Uninsurable Health Risks
Addison's Disease
AIDS (HIV Positive)
ALS (Lou Gehrig's Disease)
Alzheimers Disease
Amyotrophis Lateral Sclerosis
Angioplasty
Ankylosing Spondylitis
Aunria
ARC ( AIDS Related Complex)
Arteriosclerosis
ASD (Atrial Septal Defect)
Banti's Disease
Bi-Polar Disorder (Manic Depressive)
Bypass Surgery
Cancer
Chronic Fatigue Syndrone (Usually within 5 years)
Colitis
COPD (Chronic Obstructive Pulmonary Disease)
Conjestive Heart Failure
Cirrosis of the Liver
Collagen Diseases
Crohn's Disease
Cystic Fibrosis
Cushing's Disease
Delirium Tremors (DT's)
Dementia
Depression (Major)
Diabetes
Eating Disorders
Emphysema
Fanconi's Syndrome
Heart Attack
Hemophilia
Hemochromatosis
Hepatitis (Type B, C, Chronic)
Hodgkins Disease
Heart Murmur
Heart Valve Disease or Replacement
Huntington's Disease
Hydocephaly
Infertility Treatment (Recent)
Ischemia
Kaposi's Sarcoma
Left Bundle Branch Block
Leukemia
Lupus
Lymphedema
MS (Multiple Sclerosis)
Muscular Distrophy
Myasthenia Gravis
Narcolepsy
Organ Transplants
Pacemaker
Paralysis / Parapelegia
Parkinson's Disease
Peripheral Vascular Disease
Porhyria
Portal or Renal Hypertension
Pregnancy (Exisiting)
Psoriatic Arthritis
Psychoses
Raynaud's Phenomenon
Renal Insufficiency
Schizophrenia
Scleroderma
Silicosis (Black Lung Disease)
Stroke (TIA, Transient Ischemic Attack)
Substance Abuse / Dependance
Suicide Attempt
Ulcerative Colitis
Very few of these would be recognized by social security as fully disabling and SS doesn't insure against partial disability--or at least that's what they told me.

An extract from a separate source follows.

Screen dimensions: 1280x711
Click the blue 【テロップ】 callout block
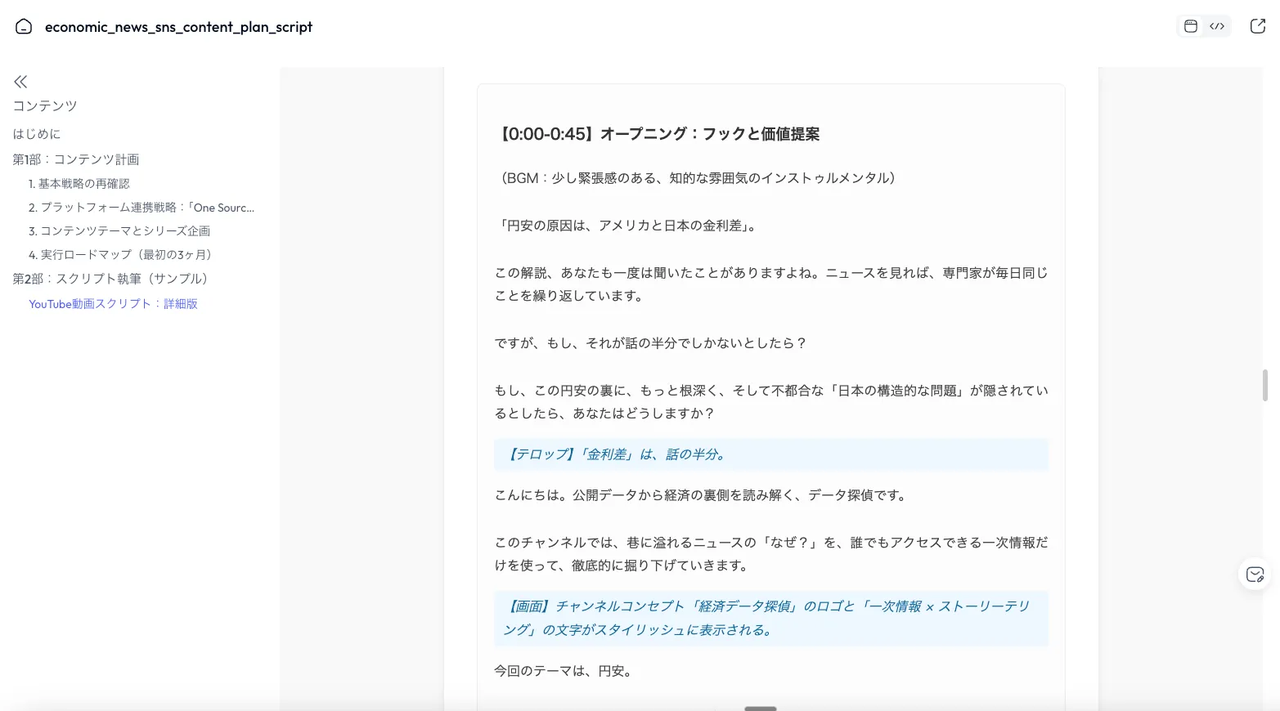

Just as an aside, I personally think it's useless to make a law telling insurers that they MUST insure everyone. You can make them do that, but they'll just charge so much that the "uninsurables" will not be able to afford it and we are back to the government having to pay for the sick while private insurers "cover" those who are not. And if the government is going to be in the health insurance business, the only rational answer is to pool EVERYONE together and average our risk, just as we do for fire protection, education, national defense, military medical care, and medicare, to name a few. There is no point in having the government subsidize private insurers (with their overpaid executives) by letting them pretend to insure those who don't need much health care while the government takes care of the actually sick and injured.